DUBAI: The Middle East’s oil producers are bracing for continued pressure from lower oil prices, with the International Monetary Fund (IMF) projecting cumulative budget deficits of $320 billion over the next five years, according to a new report released on Tuesday.
Approximately half of that amount — or $160 billion — will be sustained by energy-rich Gulf Arab nations between 2018 and 2022.
Still, the projection is significantly lower than the shortfall of $350 billion that Saudi Arabia, the United Arab Emirates, Qatar, Kuwait, Oman and Bahrain racked up since 2015, when oil prices plunged to their lowest in years.
The IMF said economic growth in these countries bottomed out to around half a percent in 2017.
A major diplomatic rift between four Arab countries and Qatar underway over the past several months has so far had limited impact on economic growth, though the IMF said the impasse could have an impact on investors’ appetites in the region.
Meanwhile, Saudi Arabia, one of the world’s top oil producers and the Arab region’s biggest economy, is introducing economic and social reforms to wean the country off its reliance on oil for revenue. In a move aimed in part at boosting women’s participation in the economy, Saudi Arabia lifted a longstanding ban on women driving that was seen as a damper on potential economic growth.
Jihad Azour, the IMF’s Mideast and Central Asia department director, said that for the Saudi economy to see a real boost, the decision to allow women to drive has to go hand-in-hand with creating more opportunities for women in the workplace.
“I think the real important element here is more on gradual recognition and taking gradual measures to allow women to participate more into the economy,” he said. “Allowing women to have better access to (the) market, to participate into the economy and create jobs.”
Azour, who spoke with the Associated Press for the launch of the report, said countries in the region must push ahead with structural reforms. The IMF cautions that across the Middle East, growth is below what is needed to “effectively tackle the unemployment challenges” of the region.

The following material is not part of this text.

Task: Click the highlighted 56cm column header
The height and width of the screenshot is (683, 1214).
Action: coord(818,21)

Conflicts in Yemen, Libya, Syria and Iraq are also having an impact on the region’s overall economic outlook. In Yemen, for example, inflation shot to nearly 40 percent in 2015 and is projected to be nearly 30 percent next year.

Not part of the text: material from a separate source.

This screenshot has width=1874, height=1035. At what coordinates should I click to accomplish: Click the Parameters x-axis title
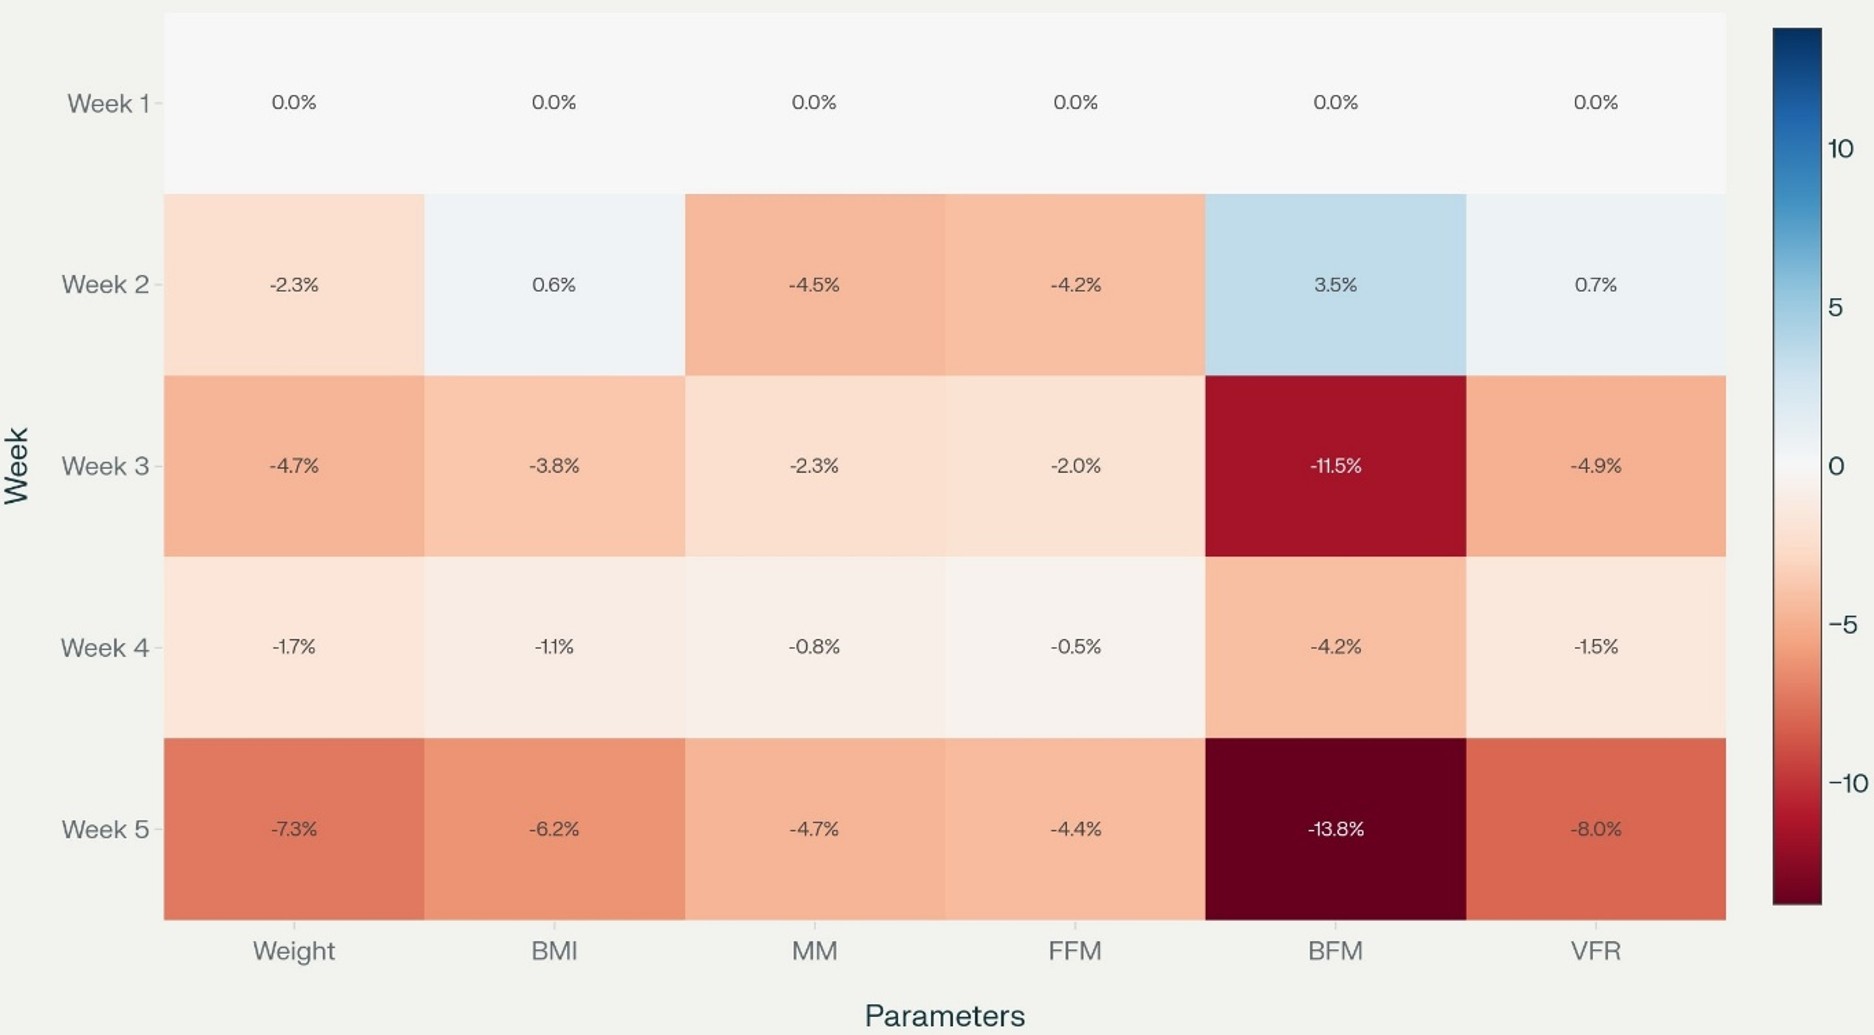(x=944, y=1016)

Meanwhile, oil importing countries are benefiting from lower oil prices, but Egypt, for example, is also battling inflation of close to 30 percent.

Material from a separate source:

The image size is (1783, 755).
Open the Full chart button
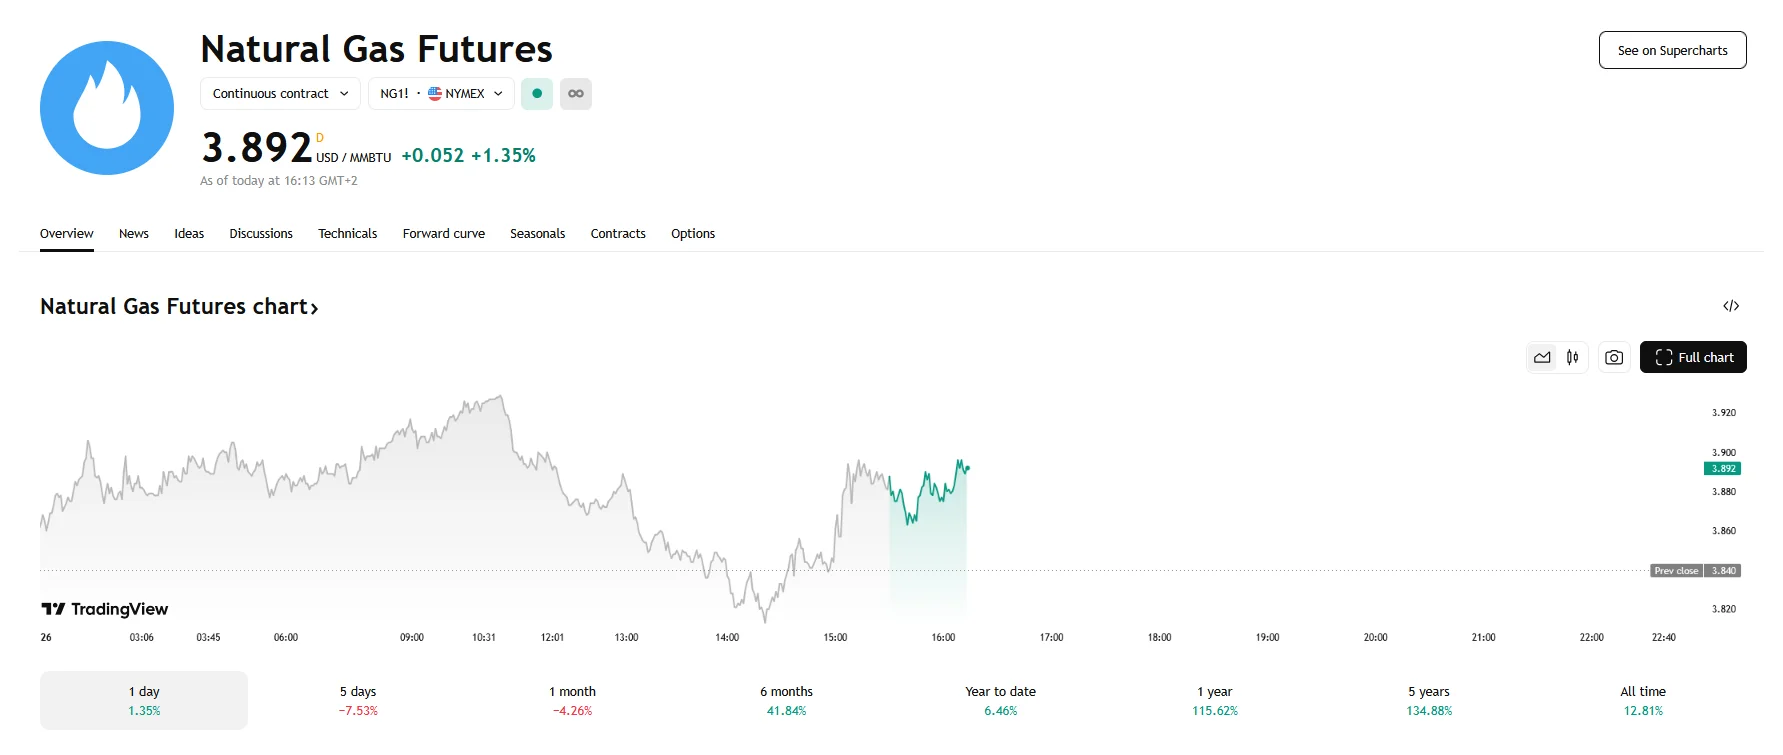(1693, 357)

The IMF has encouraged Mideast oil importers and exporters to reduce spending and find new sources of revenue by introducing new taxes and lifting subsidies.
In the outlook report, the IMF said progress on these efforts has been uneven. Oil exporters such as Iran, the UAE and Qatar have had lower budget deficits in comparison to their GDP than Saudi Arabia, Iraq and Oman. That is in part because Iran, for example, is less dependent on oil revenues than Saudi Arabia.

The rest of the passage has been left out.